Unstageable Wounds (A Pressure Ulcer Stage)
- Full thickness skin, muscle loss with slough and/or eschar present in the base of the pressure ulcer, preventing you to see the true depth of the ulcer.
- Stable (dry, adherent, intact without erythema or fluctuance) eschar on the heels serves as “the body’s natural (biological) cover” and should not be removed.

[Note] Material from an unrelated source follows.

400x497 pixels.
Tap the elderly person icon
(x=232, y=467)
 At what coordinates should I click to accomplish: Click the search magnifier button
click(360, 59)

- Maintain bacterial balance
- Manage exudates or keep wound moist
- Attempt to prevent further tissue damage
Obtain a physician order:
- Use Standard Precautions
- Clean wound with Normal Saline or with a Dermal Wound Cleanser for infected wounds. (Follow manufacturer instructions if using a Dermal Wound Cleanser.)
- Pat dry
- Apply skin prep to wound edges
- To add moisture: hydrogel
- Apply foam (examples include Polymem or Allevyn)
- Change every 3-7 days
- For heels, apply skin prep or betadine
- Document per agency protocol
You must be able to visualize the wound bed in order to stage the wound. If you cannot see the wound bed, the wound is considered not able to be staged and is documented” “Unstageable due to necrotic tissue.” An exception to this is if you can visualize bone, tendon or muscle in any part of the wound. Monitor for and notify MD for odor, necrotic tissue, increase in exudates, and change in color of exudates, an increase in redness, swelling, warmth or pain.
* Note: These are wound care guidelines only. Consult with the primary physician for specific orders.